What is being asked: Write out exactly the lines from the start of the entries through the one that contains "The width and height of the screenshot is (706, 1568).", including both.

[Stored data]
..............................
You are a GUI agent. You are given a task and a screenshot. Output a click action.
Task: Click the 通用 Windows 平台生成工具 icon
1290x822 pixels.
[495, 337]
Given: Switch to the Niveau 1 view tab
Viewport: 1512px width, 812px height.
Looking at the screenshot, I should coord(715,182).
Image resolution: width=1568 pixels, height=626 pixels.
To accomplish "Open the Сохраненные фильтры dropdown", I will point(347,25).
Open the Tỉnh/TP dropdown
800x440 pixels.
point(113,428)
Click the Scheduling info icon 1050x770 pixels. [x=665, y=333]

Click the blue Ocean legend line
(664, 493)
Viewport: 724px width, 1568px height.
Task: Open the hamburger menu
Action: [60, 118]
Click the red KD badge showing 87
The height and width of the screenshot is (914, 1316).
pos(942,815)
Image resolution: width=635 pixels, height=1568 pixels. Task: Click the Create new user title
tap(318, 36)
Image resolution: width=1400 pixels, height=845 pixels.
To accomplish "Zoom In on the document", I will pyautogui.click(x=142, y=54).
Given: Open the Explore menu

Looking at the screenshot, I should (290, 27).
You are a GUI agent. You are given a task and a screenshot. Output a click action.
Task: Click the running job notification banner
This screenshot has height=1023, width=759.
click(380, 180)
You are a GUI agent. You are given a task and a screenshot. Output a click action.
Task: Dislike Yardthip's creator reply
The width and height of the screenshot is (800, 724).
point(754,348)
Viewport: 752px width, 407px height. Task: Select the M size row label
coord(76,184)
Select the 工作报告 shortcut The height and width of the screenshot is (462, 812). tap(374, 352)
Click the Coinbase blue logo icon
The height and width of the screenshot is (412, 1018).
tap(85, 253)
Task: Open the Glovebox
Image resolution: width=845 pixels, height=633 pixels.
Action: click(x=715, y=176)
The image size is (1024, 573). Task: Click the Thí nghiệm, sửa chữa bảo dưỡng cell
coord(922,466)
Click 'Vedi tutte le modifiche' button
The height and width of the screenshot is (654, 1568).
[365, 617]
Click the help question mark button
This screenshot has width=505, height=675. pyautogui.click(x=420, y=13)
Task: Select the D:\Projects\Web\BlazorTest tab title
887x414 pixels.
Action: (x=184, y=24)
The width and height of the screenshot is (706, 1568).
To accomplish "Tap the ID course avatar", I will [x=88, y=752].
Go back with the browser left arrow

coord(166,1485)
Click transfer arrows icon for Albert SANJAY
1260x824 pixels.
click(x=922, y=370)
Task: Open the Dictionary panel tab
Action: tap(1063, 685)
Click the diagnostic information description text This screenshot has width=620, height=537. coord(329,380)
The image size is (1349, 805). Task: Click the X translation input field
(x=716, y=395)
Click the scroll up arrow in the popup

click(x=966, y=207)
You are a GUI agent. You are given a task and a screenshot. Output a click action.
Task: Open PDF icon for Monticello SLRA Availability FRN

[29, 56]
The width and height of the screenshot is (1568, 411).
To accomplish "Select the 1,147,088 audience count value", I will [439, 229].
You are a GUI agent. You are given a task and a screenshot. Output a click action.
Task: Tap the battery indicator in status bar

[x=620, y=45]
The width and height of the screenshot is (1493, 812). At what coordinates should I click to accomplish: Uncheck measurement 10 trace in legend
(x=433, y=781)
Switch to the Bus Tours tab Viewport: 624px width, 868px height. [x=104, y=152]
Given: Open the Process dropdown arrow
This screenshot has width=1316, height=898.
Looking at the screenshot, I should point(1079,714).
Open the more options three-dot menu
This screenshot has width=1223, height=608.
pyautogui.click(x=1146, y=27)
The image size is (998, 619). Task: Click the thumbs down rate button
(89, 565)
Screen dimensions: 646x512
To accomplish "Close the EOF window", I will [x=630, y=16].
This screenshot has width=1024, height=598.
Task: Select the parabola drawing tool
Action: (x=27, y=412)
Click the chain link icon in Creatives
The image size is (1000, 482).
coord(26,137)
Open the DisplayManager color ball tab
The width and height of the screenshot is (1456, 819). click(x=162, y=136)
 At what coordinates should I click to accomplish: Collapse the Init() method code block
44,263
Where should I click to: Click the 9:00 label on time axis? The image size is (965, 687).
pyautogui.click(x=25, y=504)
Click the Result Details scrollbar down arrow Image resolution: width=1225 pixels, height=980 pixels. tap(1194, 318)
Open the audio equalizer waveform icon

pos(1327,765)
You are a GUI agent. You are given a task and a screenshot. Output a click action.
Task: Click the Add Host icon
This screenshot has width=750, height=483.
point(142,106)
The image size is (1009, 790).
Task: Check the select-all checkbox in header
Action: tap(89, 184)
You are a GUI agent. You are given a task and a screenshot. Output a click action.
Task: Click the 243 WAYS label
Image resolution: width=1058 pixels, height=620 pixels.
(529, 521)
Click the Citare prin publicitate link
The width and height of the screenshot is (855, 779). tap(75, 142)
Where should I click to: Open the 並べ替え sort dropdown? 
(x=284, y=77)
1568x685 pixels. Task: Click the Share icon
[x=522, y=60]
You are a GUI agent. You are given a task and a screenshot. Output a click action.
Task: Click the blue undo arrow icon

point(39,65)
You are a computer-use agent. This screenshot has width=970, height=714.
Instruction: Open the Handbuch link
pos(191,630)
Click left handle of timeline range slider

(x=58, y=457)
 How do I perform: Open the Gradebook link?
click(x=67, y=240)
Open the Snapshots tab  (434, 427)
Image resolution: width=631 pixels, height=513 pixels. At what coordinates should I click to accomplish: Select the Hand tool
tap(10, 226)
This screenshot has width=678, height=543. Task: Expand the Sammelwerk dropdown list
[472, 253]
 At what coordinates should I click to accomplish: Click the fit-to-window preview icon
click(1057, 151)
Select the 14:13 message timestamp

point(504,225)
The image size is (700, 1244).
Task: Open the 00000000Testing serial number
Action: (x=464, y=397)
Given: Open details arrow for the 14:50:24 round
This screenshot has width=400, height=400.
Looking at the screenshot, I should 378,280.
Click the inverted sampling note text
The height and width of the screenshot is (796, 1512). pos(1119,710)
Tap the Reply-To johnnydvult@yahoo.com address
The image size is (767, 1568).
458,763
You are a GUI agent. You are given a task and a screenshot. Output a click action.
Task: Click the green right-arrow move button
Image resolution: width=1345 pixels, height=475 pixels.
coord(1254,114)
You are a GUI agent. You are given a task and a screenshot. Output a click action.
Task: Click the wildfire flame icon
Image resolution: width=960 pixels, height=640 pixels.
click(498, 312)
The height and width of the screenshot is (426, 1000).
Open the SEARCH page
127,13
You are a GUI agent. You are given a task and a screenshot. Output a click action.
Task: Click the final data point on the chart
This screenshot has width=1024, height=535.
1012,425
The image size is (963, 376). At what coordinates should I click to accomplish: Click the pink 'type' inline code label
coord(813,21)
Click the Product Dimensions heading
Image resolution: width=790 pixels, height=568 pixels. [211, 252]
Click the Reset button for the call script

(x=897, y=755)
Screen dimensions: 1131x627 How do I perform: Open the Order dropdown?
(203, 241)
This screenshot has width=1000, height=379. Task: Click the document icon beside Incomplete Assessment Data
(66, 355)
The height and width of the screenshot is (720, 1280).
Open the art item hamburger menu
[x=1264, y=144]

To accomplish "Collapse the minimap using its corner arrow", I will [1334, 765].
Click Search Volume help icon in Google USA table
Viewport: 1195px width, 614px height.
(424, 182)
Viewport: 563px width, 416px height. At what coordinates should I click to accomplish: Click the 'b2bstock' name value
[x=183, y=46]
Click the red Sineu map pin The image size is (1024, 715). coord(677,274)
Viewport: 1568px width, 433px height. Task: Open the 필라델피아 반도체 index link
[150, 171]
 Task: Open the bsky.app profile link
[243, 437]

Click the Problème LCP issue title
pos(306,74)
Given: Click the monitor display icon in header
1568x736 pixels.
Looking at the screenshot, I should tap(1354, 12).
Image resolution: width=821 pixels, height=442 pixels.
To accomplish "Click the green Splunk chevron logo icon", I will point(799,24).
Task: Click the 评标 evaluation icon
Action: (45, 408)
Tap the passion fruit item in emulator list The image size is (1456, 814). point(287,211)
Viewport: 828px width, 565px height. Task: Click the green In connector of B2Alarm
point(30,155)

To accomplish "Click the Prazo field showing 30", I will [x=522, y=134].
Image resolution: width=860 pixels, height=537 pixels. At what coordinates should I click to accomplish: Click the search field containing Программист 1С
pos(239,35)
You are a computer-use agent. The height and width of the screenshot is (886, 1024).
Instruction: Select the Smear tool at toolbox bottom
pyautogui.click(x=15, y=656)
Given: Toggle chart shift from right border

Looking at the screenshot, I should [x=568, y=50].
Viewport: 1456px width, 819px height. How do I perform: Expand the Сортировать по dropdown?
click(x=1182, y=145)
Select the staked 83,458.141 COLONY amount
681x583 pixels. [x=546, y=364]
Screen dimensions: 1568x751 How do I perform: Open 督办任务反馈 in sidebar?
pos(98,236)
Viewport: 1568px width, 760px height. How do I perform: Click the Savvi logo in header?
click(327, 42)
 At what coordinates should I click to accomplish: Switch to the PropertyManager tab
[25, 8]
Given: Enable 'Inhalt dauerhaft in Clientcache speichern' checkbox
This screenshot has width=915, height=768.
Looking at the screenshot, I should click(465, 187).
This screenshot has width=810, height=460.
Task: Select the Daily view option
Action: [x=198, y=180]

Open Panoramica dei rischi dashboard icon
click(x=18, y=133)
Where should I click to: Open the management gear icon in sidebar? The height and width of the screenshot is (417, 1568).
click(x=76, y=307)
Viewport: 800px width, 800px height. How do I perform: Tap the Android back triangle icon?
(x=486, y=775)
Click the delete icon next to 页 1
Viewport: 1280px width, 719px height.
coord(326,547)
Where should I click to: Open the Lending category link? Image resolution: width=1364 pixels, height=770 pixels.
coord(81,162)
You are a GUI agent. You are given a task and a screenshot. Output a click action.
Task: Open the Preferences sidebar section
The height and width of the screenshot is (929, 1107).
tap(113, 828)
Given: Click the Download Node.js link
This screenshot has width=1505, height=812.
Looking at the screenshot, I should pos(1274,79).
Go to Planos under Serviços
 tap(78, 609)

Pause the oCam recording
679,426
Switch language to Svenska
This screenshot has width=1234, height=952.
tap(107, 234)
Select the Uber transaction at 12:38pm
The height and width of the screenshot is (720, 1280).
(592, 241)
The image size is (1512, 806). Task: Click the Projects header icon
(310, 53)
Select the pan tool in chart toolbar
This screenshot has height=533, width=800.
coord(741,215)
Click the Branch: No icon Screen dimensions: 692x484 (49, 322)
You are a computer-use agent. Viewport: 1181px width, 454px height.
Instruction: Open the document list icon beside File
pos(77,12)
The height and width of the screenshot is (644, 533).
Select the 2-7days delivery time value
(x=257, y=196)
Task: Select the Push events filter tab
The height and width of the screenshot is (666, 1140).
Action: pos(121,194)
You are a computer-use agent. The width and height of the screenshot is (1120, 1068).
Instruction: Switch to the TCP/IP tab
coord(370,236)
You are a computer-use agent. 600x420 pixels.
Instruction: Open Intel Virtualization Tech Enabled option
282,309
..............................
Task response:
You are a GUI agent. You are given a task and a screenshot. Output a click action.
Task: Click the 通用 Windows 平台生成工具 icon
1290x822 pixels.
[495, 337]
Given: Switch to the Niveau 1 view tab
Viewport: 1512px width, 812px height.
Looking at the screenshot, I should coord(715,182).
Image resolution: width=1568 pixels, height=626 pixels.
To accomplish "Open the Сохраненные фильтры dropdown", I will point(347,25).
Open the Tỉnh/TP dropdown
800x440 pixels.
point(113,428)
Click the Scheduling info icon 1050x770 pixels. [x=665, y=333]

Click the blue Ocean legend line
(664, 493)
Viewport: 724px width, 1568px height.
Task: Open the hamburger menu
Action: [60, 118]
Click the red KD badge showing 87
The height and width of the screenshot is (914, 1316).
pos(942,815)
Image resolution: width=635 pixels, height=1568 pixels. Task: Click the Create new user title
tap(318, 36)
Image resolution: width=1400 pixels, height=845 pixels.
To accomplish "Zoom In on the document", I will pyautogui.click(x=142, y=54).
Given: Open the Explore menu

Looking at the screenshot, I should (290, 27).
You are a GUI agent. You are given a task and a screenshot. Output a click action.
Task: Click the running job notification banner
This screenshot has height=1023, width=759.
click(380, 180)
You are a GUI agent. You are given a task and a screenshot. Output a click action.
Task: Dislike Yardthip's creator reply
The width and height of the screenshot is (800, 724).
point(754,348)
Viewport: 752px width, 407px height. Task: Select the M size row label
coord(76,184)
Select the 工作报告 shortcut The height and width of the screenshot is (462, 812). tap(374, 352)
Click the Coinbase blue logo icon
The height and width of the screenshot is (412, 1018).
tap(85, 253)
Task: Open the Glovebox
Image resolution: width=845 pixels, height=633 pixels.
Action: click(x=715, y=176)
The image size is (1024, 573). Task: Click the Thí nghiệm, sửa chữa bảo dưỡng cell
coord(922,466)
Click 'Vedi tutte le modifiche' button
The height and width of the screenshot is (654, 1568).
[365, 617]
Click the help question mark button
This screenshot has width=505, height=675. pyautogui.click(x=420, y=13)
Task: Select the D:\Projects\Web\BlazorTest tab title
887x414 pixels.
Action: (x=184, y=24)
The width and height of the screenshot is (706, 1568).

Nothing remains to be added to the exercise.